For many centuries religious orders WERE the source of law, civil and theological. I'd argue that religion itself evolved in human culture as a method of proto-government. Clearly the Catholic church was the source of almost all law during the Dark Ages when "secular" civil authority didn't really exist as a widespread form of social control.
If one does not believe in deity, it becomes even more obvious that religion's purpose and place in society is exactly as "government" of a body of people because if one examines pretty much every single religious code one see's the efforts of the religious leaders to use reference to and threat of deistic actions as a way to control social behavior.
WTF do you think the Ten Commandments are about? WTF do you think Jewish dietary laws are about? They aren't about religion nearly as much as they are about social control, which is the prime purpose of government.
Without religion we would still be knocking each other over the head with tree branches whenever we like.
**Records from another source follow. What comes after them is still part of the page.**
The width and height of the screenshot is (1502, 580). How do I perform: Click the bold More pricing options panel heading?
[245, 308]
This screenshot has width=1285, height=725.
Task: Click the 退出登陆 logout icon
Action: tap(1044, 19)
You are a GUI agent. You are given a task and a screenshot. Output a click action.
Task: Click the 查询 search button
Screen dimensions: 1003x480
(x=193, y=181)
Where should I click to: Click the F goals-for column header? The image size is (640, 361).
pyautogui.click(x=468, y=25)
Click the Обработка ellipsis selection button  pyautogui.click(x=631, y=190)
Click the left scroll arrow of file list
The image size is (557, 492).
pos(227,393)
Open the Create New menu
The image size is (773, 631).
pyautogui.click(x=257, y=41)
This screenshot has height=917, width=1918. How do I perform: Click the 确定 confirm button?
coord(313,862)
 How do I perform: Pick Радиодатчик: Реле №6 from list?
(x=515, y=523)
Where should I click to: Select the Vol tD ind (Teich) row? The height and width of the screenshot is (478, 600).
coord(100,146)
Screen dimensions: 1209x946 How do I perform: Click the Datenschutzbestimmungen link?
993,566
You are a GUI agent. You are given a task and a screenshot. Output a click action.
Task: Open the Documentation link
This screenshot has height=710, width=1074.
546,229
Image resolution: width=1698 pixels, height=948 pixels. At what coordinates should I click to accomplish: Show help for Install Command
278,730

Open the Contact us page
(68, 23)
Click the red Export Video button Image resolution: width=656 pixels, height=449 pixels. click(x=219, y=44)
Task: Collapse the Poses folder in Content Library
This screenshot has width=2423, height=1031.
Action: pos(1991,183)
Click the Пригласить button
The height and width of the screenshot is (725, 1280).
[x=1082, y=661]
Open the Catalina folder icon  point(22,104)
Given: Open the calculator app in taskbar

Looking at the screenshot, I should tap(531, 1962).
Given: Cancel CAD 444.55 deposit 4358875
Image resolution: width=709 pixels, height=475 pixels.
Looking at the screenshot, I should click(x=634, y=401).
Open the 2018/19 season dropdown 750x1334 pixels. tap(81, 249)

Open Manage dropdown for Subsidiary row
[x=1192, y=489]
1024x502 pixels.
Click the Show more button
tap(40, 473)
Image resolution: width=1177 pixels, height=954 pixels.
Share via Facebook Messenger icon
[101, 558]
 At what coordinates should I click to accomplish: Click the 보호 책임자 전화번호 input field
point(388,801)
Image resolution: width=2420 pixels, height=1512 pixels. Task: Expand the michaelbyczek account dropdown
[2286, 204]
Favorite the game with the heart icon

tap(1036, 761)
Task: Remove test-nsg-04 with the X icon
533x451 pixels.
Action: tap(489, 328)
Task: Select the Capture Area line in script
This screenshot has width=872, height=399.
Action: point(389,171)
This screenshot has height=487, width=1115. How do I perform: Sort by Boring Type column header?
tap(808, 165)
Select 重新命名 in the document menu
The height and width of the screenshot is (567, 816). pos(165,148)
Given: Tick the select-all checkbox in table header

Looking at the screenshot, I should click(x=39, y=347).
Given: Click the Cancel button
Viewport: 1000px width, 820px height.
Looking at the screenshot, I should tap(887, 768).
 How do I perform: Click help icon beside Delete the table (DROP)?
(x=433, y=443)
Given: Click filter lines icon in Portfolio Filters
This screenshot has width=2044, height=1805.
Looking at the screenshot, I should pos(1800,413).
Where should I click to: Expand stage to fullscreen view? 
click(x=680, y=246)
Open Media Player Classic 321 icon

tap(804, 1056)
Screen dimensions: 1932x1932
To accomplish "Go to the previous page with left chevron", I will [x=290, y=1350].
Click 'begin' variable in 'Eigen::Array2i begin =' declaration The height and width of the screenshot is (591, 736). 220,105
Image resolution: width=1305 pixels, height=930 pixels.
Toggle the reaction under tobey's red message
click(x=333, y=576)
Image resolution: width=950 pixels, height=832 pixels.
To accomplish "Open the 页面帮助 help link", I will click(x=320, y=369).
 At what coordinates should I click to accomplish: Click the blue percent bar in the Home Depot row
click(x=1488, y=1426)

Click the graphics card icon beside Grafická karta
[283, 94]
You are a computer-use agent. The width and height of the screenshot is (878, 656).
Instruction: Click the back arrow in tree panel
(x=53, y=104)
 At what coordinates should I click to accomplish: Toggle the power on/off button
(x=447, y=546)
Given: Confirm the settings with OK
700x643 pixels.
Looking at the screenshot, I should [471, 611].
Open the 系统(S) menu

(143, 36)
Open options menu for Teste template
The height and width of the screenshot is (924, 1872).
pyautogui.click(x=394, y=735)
Even the most primitive forms of religion we have discovered show strong elements of social control mechanisms, right down to the neolithic tribal shaman "interpreting" the will of the great Cave Bear.
Government and religion have historically been deeply intertwined, and it wasn't until the 1700's, with the American and French Revolutions, that the notion of secular government not beholden to or under the control of religious authorities even entered human social consciousness.
And because marriage long pre-dates even the earliest of secular governments, and is clearly part of the religious rituals of societies going back beyond the limits of recorded history, it's fundamentally a religious practice and ought to be treated as such by secular authorities.
What I don't understand is JimC's vehement objection to this notion. One would think that an Atheist would be fully in favor of getting the state out of the religion business and keeping it firmly in the secular civil-law sphere.
Illuminate us, Jim, why are you so adamantly determined to deny that "marriage" is a fundamentally religious concept?